The switching frequency used in the pulse width modulation type current amplifier 6 is set to be at least 10 times the frequency of the constant frequency signal A for detecting the displacement, so that, for example, the signal A is 5 kHz and the switching frequency is 5 kHz. Is set to 50 to 120 kHz so that the signal for detecting the displacement can be reliably and stably transmitted from the exciting coil 1 to the detection circuit 7.
Can be output to

As described above, according to the present invention, the electromagnet 2 and the displacement sensor can be integrated by sharing the excitation coil 1 as a sensor for detecting the relative displacement of the supported member 4,
In addition, the signal for detecting the displacement can be fed back reliably and stably.

[0031]

Since the present invention is constructed as described above, the control frequency band component, which is the relative displacement between the supporting side and the supported body side, is relatively induced using the relatively high constant frequency signal A. The problem of the phenomenon can be suppressed, the separation can be easily performed, and the frequency characteristics of the current amplifier can be well maintained.

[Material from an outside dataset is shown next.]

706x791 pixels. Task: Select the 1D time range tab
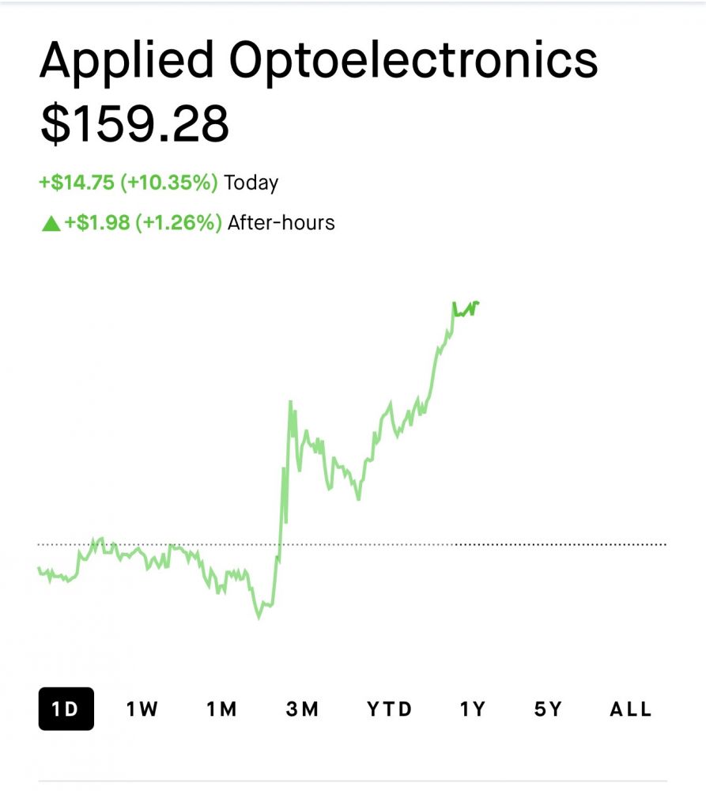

[Brief description of the drawings]

FIGS. 1 to 3 show a first embodiment of the present invention, and FIG. 1 is a block diagram showing an entire magnetic bearing device.

FIG. 2 is a block diagram of a detection circuit of FIG. 1;

FIG. 3 is a block diagram of a control circuit of FIG. 1;

FIG. 4 is a block diagram of a detection circuit according to another embodiment.

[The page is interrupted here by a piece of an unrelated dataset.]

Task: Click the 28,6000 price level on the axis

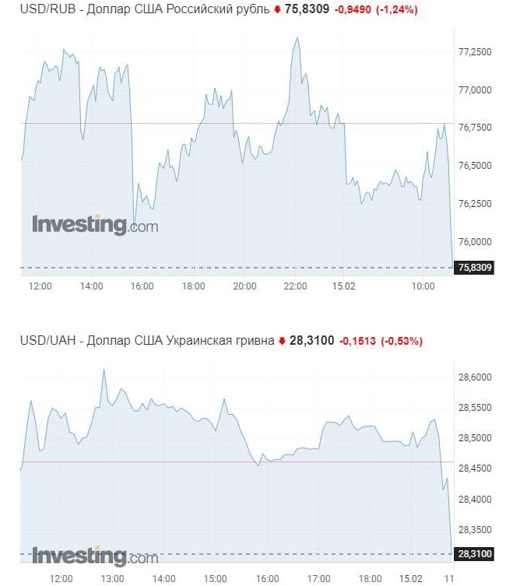Action: (475, 377)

FIG. 5 is a block diagram of a detection circuit according to another embodiment.

[Explanation of symbols]

 DESCRIPTION OF SYMBOLS 1 Exciting coil 2 Electromagnet 4 Supported body 6 Pulse width modulation type current amplifier 7, 7a, 7b Detection circuit 9 Control circuit 21 Differential amplification circuit 22 Detection circuit 50, 51 Removal circuit A Constant frequency signal X Relative displacement

Claims (5)

(57) [Claims] 1. A magnetic bearing device for supporting a supported member in a non-contact state by an electromagnet having an exciting coil made of a conductor, wherein pulse width modulation (pulse width) for supplying a current including a constant frequency signal to the exciting coil. A current amplifier of a type, and a detection circuit for detecting the constant frequency signal that has been subjected to AM modulation by a change in self-inductance of the excitation coil due to a change in a magnetic circuit of the excitation coil based on the relative displacement amount of the supported body. A magnetic bearing device comprising: 2. The detection circuit according to claim 1, further comprising a detection circuit configured to separate the detected constant frequency signal into a carrier and a component of a relative displacement signal generated by a change in the self-inductance. The magnetic bearing device according to claim 1, wherein: 3. The relative displacement signal wave, which is a relative displacement component between the support side including the excitation coil and the supported body, is fed back, and the relative displacement amount between the support side and the supported body is determined. 3. The magnetic bearing device according to claim 2, further comprising a control circuit for controlling the pulse width modulation type current amplifier to follow a target value. 4. The switching method according to claim 1, wherein the switching frequency of the pulse width modulation type current amplifier is 1 to the frequency of the fixed frequency signal.
The magnetic bearing device according to any one of claims 1 to 3, wherein the value is set to 0 times or more. 5. The pulse width modulation type current amplifier according to claim 1, wherein an input stage of said detection circuit is provided with a removal circuit for removing a signal component of a switching frequency of said pulse width modulation type current amplifier. Magnetic bearing device.